Which lines run from the line with "Where should I click to: Select weight" through the line with "Task: Click the FED input field" in the entries below? Print them exactly, both ends included, and nothing more.

*-*-*

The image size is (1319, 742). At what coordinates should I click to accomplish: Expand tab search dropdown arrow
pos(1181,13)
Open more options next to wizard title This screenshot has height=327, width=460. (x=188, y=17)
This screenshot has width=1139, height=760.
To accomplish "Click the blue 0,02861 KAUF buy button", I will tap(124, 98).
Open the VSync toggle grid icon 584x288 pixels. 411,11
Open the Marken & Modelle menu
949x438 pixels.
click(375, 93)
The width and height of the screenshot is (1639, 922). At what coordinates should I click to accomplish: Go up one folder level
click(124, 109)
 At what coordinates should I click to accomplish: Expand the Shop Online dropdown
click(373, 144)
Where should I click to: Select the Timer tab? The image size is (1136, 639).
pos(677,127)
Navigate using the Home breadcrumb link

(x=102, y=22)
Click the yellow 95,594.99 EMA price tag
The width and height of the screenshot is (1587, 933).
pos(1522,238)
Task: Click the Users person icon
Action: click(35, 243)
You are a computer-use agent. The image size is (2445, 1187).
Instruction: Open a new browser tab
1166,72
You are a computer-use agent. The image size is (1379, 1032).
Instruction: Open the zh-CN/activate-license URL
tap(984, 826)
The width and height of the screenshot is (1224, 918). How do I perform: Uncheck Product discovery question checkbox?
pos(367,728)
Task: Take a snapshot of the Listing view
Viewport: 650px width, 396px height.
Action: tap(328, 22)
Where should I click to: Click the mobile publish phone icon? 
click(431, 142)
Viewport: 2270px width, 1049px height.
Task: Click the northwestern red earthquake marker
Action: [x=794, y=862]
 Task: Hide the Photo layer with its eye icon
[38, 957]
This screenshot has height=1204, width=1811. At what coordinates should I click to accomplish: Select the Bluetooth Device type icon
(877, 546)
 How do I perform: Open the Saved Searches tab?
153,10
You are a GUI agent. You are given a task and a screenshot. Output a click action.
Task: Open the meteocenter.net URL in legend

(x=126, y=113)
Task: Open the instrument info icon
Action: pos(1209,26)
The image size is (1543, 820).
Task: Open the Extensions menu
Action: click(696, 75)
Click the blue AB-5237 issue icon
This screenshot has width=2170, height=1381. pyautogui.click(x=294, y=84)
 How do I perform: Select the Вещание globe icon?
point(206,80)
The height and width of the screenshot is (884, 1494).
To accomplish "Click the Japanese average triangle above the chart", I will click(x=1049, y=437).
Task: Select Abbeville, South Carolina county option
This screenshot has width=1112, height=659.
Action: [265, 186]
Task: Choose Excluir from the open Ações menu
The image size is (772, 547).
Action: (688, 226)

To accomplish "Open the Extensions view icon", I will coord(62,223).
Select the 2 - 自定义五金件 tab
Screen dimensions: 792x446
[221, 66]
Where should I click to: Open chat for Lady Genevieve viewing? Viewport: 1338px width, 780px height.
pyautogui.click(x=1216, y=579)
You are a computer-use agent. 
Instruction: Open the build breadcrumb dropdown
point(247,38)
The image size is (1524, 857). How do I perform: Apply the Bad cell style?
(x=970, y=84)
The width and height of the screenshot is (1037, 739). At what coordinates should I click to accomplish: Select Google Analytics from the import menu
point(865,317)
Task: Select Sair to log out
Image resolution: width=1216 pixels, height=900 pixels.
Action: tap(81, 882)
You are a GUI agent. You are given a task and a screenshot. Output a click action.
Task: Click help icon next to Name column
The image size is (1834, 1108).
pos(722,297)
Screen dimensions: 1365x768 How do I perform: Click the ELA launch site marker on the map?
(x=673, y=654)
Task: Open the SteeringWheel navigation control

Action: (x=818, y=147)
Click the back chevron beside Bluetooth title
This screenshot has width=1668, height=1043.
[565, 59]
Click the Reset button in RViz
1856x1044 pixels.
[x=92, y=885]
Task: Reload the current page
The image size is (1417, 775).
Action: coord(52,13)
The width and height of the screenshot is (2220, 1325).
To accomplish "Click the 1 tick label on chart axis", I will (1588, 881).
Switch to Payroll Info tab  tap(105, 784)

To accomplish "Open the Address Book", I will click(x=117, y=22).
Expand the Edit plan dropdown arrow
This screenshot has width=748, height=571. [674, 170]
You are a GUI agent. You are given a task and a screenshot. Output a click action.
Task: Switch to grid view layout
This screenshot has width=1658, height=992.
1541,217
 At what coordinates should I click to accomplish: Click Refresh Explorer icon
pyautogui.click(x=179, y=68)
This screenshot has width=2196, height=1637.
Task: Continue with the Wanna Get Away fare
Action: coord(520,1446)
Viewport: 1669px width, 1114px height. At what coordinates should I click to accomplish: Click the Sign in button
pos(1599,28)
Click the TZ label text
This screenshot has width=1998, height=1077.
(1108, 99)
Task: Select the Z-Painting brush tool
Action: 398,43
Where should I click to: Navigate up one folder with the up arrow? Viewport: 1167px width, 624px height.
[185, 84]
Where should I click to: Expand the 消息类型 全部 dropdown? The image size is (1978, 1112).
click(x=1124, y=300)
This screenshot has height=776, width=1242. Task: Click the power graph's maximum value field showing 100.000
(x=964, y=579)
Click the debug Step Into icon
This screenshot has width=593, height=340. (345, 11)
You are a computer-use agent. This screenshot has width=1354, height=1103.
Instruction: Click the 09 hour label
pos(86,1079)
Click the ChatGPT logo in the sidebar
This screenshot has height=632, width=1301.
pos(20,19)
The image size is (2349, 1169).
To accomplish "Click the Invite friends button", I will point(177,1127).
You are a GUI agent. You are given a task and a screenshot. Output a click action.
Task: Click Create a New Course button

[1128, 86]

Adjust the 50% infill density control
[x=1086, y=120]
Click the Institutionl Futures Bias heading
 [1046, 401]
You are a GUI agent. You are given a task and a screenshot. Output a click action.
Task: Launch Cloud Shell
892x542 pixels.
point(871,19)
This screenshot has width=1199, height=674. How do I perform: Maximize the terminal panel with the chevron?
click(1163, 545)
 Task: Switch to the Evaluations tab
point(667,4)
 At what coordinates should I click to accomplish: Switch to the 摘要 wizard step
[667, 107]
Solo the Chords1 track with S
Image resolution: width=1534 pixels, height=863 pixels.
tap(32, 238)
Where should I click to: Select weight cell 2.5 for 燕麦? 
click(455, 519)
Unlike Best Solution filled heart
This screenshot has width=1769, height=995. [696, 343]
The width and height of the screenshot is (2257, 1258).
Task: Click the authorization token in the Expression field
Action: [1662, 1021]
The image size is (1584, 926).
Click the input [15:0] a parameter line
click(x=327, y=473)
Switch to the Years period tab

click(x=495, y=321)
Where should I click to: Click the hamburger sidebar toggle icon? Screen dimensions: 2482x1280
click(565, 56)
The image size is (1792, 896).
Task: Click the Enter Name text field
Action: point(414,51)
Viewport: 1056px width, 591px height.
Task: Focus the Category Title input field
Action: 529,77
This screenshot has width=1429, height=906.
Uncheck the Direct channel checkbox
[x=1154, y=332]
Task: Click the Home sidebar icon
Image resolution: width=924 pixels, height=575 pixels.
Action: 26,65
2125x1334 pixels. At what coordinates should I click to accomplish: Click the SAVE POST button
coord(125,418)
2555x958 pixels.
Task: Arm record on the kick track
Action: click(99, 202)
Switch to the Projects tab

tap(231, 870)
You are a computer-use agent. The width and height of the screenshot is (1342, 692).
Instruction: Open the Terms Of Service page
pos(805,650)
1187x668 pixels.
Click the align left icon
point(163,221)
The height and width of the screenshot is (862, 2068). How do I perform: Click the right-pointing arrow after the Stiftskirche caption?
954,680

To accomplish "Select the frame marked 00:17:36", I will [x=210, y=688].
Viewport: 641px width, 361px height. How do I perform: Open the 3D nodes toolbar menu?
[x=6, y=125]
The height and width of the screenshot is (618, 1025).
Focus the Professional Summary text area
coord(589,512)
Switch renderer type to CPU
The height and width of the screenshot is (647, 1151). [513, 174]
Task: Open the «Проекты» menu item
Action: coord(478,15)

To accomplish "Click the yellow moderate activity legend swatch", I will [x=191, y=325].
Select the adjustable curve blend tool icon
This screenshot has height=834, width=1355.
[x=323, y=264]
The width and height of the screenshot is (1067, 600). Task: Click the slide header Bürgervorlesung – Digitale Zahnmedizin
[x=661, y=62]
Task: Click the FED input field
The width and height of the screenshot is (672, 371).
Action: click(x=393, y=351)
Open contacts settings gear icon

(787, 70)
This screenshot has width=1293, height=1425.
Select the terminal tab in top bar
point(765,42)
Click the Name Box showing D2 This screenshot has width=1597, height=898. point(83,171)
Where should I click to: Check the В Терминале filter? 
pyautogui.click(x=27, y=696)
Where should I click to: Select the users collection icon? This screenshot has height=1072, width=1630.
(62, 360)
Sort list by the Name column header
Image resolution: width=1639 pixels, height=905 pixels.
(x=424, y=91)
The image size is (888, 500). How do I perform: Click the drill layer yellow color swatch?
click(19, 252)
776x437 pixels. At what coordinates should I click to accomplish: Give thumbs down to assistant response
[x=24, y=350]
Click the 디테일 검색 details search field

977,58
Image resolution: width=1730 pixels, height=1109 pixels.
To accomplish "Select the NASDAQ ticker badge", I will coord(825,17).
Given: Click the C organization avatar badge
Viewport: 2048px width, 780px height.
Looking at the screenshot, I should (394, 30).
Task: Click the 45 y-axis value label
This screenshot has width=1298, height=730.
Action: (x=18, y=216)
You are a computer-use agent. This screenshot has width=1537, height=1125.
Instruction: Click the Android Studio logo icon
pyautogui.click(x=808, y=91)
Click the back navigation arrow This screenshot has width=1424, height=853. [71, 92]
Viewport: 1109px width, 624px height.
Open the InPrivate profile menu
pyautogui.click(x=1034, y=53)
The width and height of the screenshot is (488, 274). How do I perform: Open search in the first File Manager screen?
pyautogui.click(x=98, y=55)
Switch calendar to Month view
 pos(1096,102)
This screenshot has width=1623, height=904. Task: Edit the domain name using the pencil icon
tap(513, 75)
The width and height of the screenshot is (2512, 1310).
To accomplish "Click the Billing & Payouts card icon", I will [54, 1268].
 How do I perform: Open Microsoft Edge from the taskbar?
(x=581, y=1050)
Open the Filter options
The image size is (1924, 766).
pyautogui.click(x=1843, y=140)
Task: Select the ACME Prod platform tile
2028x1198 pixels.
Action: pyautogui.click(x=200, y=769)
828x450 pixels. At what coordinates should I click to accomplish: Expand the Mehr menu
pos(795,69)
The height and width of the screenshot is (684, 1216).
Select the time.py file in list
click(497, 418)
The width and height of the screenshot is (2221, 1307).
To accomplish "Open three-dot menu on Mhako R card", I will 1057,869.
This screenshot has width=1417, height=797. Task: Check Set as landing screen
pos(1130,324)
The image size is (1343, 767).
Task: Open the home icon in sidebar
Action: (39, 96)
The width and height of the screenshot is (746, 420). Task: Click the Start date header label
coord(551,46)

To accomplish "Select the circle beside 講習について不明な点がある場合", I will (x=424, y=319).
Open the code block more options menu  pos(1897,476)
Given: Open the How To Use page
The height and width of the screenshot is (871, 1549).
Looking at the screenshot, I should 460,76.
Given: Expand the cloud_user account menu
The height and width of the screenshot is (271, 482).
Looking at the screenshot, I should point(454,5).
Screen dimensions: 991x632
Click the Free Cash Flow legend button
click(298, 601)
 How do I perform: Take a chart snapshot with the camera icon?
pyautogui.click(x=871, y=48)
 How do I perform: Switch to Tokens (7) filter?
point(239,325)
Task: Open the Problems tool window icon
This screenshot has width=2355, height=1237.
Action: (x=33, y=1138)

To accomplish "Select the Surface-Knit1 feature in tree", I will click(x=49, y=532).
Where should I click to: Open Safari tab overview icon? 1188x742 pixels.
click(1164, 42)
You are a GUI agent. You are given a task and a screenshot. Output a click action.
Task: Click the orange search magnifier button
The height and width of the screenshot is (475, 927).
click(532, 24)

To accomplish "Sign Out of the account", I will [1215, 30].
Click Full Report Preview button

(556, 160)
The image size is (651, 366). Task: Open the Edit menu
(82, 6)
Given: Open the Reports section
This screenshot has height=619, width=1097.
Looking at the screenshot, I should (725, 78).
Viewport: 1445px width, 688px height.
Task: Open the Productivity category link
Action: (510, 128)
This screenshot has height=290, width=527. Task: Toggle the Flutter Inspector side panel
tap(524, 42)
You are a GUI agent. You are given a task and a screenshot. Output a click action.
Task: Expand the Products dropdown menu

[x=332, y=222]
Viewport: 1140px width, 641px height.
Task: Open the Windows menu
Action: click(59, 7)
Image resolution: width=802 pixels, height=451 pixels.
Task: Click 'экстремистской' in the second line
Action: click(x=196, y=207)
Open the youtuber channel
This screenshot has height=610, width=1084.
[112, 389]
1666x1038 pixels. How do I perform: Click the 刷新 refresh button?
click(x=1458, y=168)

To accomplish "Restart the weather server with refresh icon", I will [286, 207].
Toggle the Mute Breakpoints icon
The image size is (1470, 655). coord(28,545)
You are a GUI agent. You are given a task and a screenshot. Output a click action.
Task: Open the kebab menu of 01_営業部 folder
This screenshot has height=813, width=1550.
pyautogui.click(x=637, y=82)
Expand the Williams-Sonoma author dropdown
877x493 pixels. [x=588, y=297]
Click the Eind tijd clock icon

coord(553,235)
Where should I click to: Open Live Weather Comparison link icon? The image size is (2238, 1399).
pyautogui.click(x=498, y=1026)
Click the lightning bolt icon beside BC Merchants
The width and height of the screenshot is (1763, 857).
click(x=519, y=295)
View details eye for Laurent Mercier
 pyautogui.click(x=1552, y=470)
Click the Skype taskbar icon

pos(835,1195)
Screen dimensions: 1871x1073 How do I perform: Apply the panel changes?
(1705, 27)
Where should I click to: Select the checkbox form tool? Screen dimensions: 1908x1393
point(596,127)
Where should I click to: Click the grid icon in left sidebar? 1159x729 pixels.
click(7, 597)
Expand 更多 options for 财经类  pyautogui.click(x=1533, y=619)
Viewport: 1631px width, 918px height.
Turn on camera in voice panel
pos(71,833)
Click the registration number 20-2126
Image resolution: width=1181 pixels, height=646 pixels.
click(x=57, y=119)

*-*-*

> Task solution
Where should I click to: Select weight cell 2.5 for 燕麦? 
click(455, 519)
Unlike Best Solution filled heart
This screenshot has width=1769, height=995. [696, 343]
The width and height of the screenshot is (2257, 1258).
Task: Click the authorization token in the Expression field
Action: [1662, 1021]
The image size is (1584, 926).
Click the input [15:0] a parameter line
click(x=327, y=473)
Switch to the Years period tab

click(x=495, y=321)
Where should I click to: Click the hamburger sidebar toggle icon? Screen dimensions: 2482x1280
click(565, 56)
The image size is (1792, 896).
Task: Click the Enter Name text field
Action: point(414,51)
Viewport: 1056px width, 591px height.
Task: Focus the Category Title input field
Action: 529,77
This screenshot has width=1429, height=906.
Uncheck the Direct channel checkbox
[x=1154, y=332]
Task: Click the Home sidebar icon
Image resolution: width=924 pixels, height=575 pixels.
Action: 26,65
2125x1334 pixels. At what coordinates should I click to accomplish: Click the SAVE POST button
coord(125,418)
2555x958 pixels.
Task: Arm record on the kick track
Action: click(99, 202)
Switch to the Projects tab

tap(231, 870)
You are a computer-use agent. The width and height of the screenshot is (1342, 692).
Instruction: Open the Terms Of Service page
pos(805,650)
1187x668 pixels.
Click the align left icon
point(163,221)
The height and width of the screenshot is (862, 2068). How do I perform: Click the right-pointing arrow after the Stiftskirche caption?
954,680

To accomplish "Select the frame marked 00:17:36", I will [x=210, y=688].
Viewport: 641px width, 361px height. How do I perform: Open the 3D nodes toolbar menu?
[x=6, y=125]
The height and width of the screenshot is (618, 1025).
Focus the Professional Summary text area
coord(589,512)
Switch renderer type to CPU
The height and width of the screenshot is (647, 1151). [513, 174]
Task: Open the «Проекты» menu item
Action: coord(478,15)

To accomplish "Click the yellow moderate activity legend swatch", I will [x=191, y=325].
Select the adjustable curve blend tool icon
This screenshot has height=834, width=1355.
[x=323, y=264]
The width and height of the screenshot is (1067, 600). Task: Click the slide header Bürgervorlesung – Digitale Zahnmedizin
[x=661, y=62]
Task: Click the FED input field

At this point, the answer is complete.